TO DO »
After locating the line that contains "Given: Select the Seitenansicht preview icon" in the records below, write out exactly that line and each line after it through the one that contains "The height and width of the screenshot is (567, 966).", and nothing else.

RECORDED INFORMATION »
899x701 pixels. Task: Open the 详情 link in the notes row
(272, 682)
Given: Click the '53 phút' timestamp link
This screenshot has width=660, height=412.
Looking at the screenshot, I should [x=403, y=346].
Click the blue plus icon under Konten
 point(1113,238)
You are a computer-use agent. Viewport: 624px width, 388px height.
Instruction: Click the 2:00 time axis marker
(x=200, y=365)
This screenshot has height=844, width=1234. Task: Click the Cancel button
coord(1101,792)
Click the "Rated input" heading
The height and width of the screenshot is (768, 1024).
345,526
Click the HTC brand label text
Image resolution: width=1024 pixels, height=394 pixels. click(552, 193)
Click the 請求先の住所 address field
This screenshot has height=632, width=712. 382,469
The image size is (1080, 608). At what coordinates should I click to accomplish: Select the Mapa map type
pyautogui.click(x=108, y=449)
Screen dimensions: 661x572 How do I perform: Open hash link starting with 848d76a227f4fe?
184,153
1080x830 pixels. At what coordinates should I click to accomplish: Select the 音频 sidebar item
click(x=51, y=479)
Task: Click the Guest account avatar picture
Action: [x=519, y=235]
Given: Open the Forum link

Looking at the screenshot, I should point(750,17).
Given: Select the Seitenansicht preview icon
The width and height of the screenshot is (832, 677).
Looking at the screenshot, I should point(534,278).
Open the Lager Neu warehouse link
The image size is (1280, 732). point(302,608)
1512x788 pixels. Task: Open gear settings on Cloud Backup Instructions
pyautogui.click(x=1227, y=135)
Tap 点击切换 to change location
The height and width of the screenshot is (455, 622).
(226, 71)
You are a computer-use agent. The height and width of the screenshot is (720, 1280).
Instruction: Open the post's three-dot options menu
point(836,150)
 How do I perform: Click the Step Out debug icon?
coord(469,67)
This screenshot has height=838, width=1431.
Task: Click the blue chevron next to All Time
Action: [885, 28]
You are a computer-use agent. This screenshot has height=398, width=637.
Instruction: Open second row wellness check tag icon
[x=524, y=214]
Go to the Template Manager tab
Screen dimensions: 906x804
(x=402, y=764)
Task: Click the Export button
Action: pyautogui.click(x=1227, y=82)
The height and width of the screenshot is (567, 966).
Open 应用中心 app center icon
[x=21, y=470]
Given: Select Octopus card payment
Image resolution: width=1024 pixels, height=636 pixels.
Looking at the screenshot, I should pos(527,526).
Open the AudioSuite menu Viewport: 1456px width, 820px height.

TASK RESULT »
Given: Select the Seitenansicht preview icon
The width and height of the screenshot is (832, 677).
Looking at the screenshot, I should point(534,278).
Open the Lager Neu warehouse link
The image size is (1280, 732). point(302,608)
1512x788 pixels. Task: Open gear settings on Cloud Backup Instructions
pyautogui.click(x=1227, y=135)
Tap 点击切换 to change location
The height and width of the screenshot is (455, 622).
(226, 71)
You are a computer-use agent. The height and width of the screenshot is (720, 1280).
Instruction: Open the post's three-dot options menu
point(836,150)
 How do I perform: Click the Step Out debug icon?
coord(469,67)
This screenshot has height=838, width=1431.
Task: Click the blue chevron next to All Time
Action: [885, 28]
You are a computer-use agent. This screenshot has height=398, width=637.
Instruction: Open second row wellness check tag icon
[x=524, y=214]
Go to the Template Manager tab
Screen dimensions: 906x804
(x=402, y=764)
Task: Click the Export button
Action: pyautogui.click(x=1227, y=82)
The height and width of the screenshot is (567, 966).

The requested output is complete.